Many people watch American Sniper and consider it a reasoned explanation of the Iraq War. One person brought up the movie to her employer and she basically said, “You are cute to love peace.” Peacemaking might mean taking the risk to be demeaned. For people of means peacemaking might be taking the risk to feel unsafe. Dialogue transforms – our family business may not seem profitable in the moment, but it has eternal rewards.

We need to consider how the powers learned after Vietnam – news and warfare are very different, with the volunteer army and technological advances which have even resulted in drone warfare. People do not know these things and need to be told.

One person shared how the U.S. has been at war in the Middle East since he was eight years old. The people there have been dehumanized. When they immigrate to the U.S. people are upset when they don’t assimilate. We Jesus followers need to not assimilate as well (as our panel demonstrated lifetimes of perfecting). We need to keep learning, even though one main way many people cope is to avoid and to stay distracted – many are theologically convinced but still apathetic.

5. How can we know what is really going on?

  • We created the Peace List to give us space to share. Sign up at the Circle of Peacemakers site.,  FB page is
  • We should keep going where there is no peace so we can know things first hand. Make friends in war-torn places. Almost always our brothers and sisters in Christ are in the middle of things; they can tell us if we are listening.
  • Through Twitter, people are eager to share first-hand reporting. @rodofcircle has many connections in his list of people he follows from the Middle East (Palestine in particular).
  • Shane suggested Friends without Borders. and Global Days of Listening.
  • A new friend from Kurdistan told us his story and suggested his own institute, the Dialogue Institute
  • Gwen recommended MCC Peace work

6. It is easy to tell someone to be pacifist when we speak for peace from safety.

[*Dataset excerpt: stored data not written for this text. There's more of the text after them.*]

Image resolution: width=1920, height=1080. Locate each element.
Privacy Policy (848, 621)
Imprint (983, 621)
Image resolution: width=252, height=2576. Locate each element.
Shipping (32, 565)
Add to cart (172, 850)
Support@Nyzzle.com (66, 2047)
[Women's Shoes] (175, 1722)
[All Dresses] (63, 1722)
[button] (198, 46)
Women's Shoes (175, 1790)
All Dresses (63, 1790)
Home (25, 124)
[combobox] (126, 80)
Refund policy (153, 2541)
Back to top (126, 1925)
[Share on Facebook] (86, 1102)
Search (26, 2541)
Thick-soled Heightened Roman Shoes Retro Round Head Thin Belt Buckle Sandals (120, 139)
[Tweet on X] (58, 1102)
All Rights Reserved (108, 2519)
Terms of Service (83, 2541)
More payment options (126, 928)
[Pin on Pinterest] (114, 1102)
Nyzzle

The choices of a person in Iraq are terrifying and immediate. They have been constantly threatened for years. People from the U.S. do not present easy solutions, even when they think they are doing so. Binary choices are rarely true choices (like to kill or to save lives). As believers, we need to remember that Jesus frees us from sin and death eternally, not just for love and justice now – love and justice will not save us; Jesus has.

A recording of the evening is in the works. Here is the first part:

Catch more segments at the Circle of Peacemakers blogsite.

5 thoughts on “Iraq Aftermath: Six things Christian peacemakers can practice right now.

  1. Thank you Rod for your summary, especially the six action points of what we can do. Peace is not passivity, but proactively works to address the root causes that lead to war. Today many people object to the effectiveness of peace, saying the USA needs to address the evil of the “Islamic State.” We need to remember that in Iraq War the United Sates created the context into which the radicalization of ISIS was born. Military attacks against this organization will not build peace. Root causes must be addressed.

  2. Thanks Rod, this is a great summary of what came out of our time together! I hope to start with awareness and not be “too distracted to care”. Let’s think about sending some folks from among us over there again too!